(Collected data)
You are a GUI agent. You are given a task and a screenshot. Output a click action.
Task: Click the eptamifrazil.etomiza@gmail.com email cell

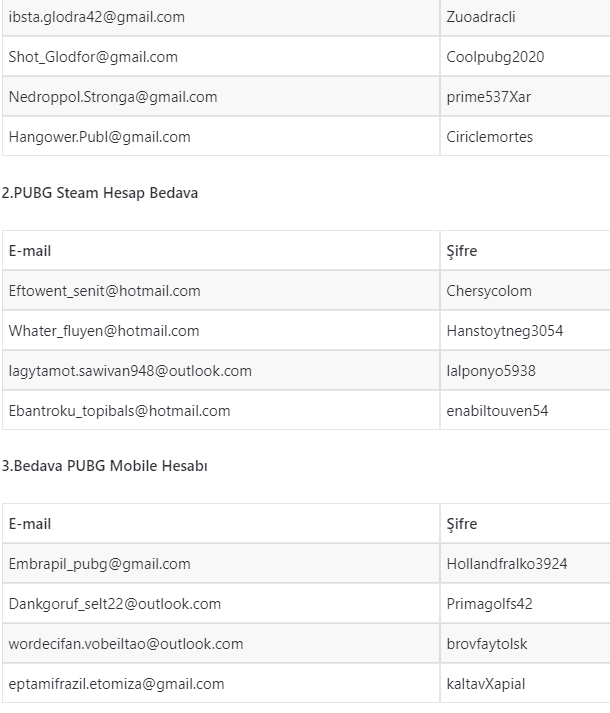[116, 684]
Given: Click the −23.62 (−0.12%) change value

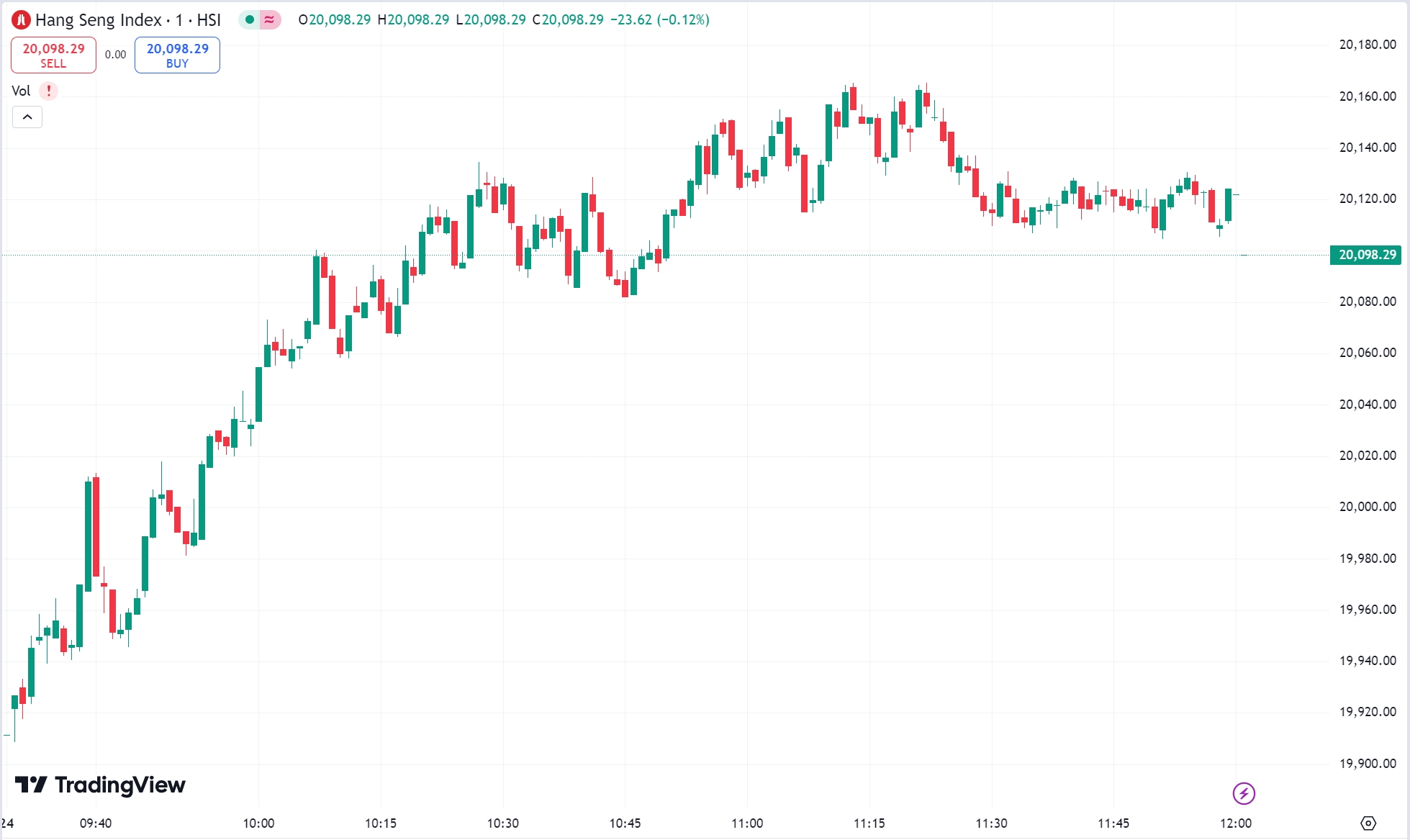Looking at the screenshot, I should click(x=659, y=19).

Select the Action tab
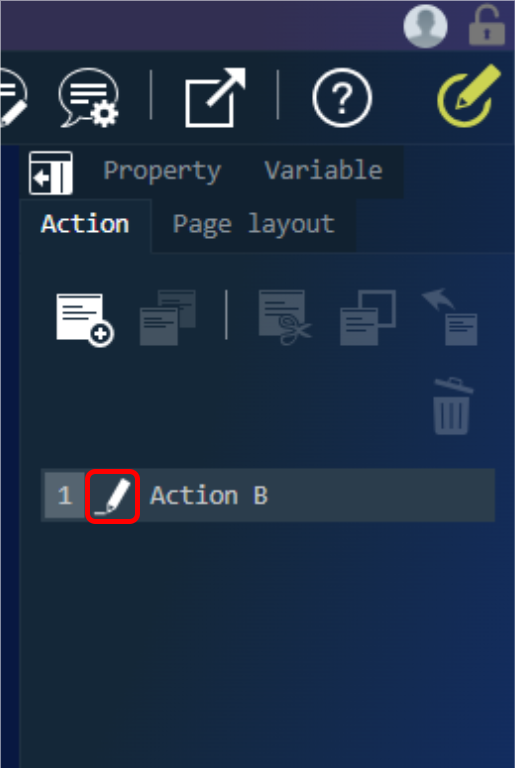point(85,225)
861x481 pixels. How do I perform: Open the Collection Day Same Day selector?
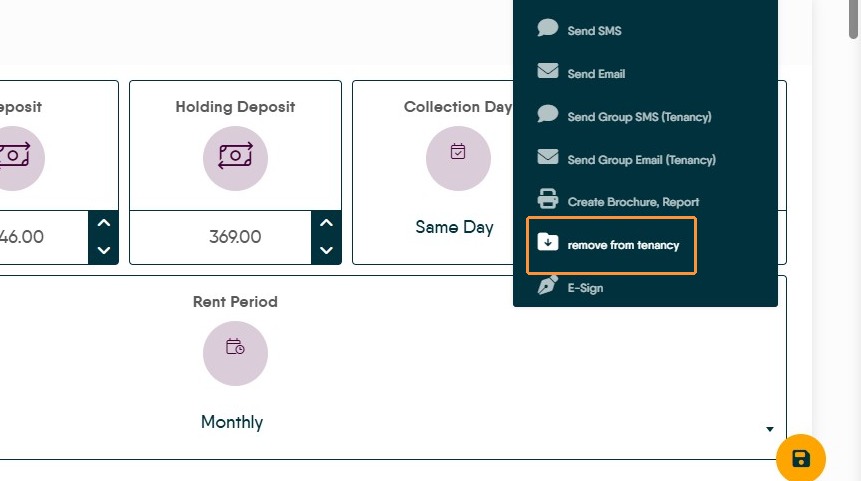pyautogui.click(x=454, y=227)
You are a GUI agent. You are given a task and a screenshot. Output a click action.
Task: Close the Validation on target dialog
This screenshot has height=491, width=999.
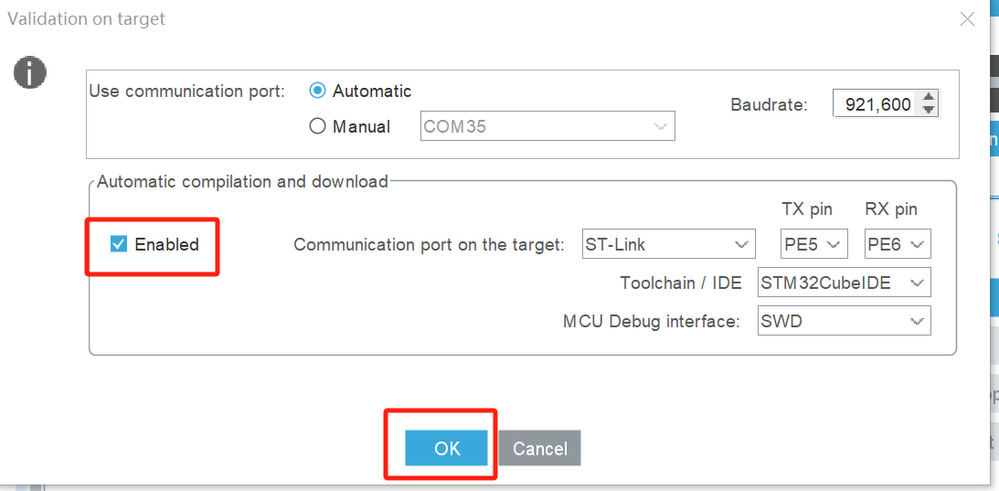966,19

==

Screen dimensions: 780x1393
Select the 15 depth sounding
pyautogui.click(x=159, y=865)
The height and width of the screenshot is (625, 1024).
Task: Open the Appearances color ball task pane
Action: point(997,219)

**TO DO**
Using the entries above, transcribe exactly from the line that has "Given: Click the −23.62 (−0.12%) change value" through the line that has "Task: Close the Validation on target dialog". Pictures are dropped.

**TASK OUTPUT**
Given: Click the −23.62 (−0.12%) change value

Looking at the screenshot, I should click(x=659, y=19).

Select the Action tab
point(85,225)
861x481 pixels. How do I perform: Open the Collection Day Same Day selector?
pyautogui.click(x=454, y=227)
You are a GUI agent. You are given a task and a screenshot. Output a click action.
Task: Close the Validation on target dialog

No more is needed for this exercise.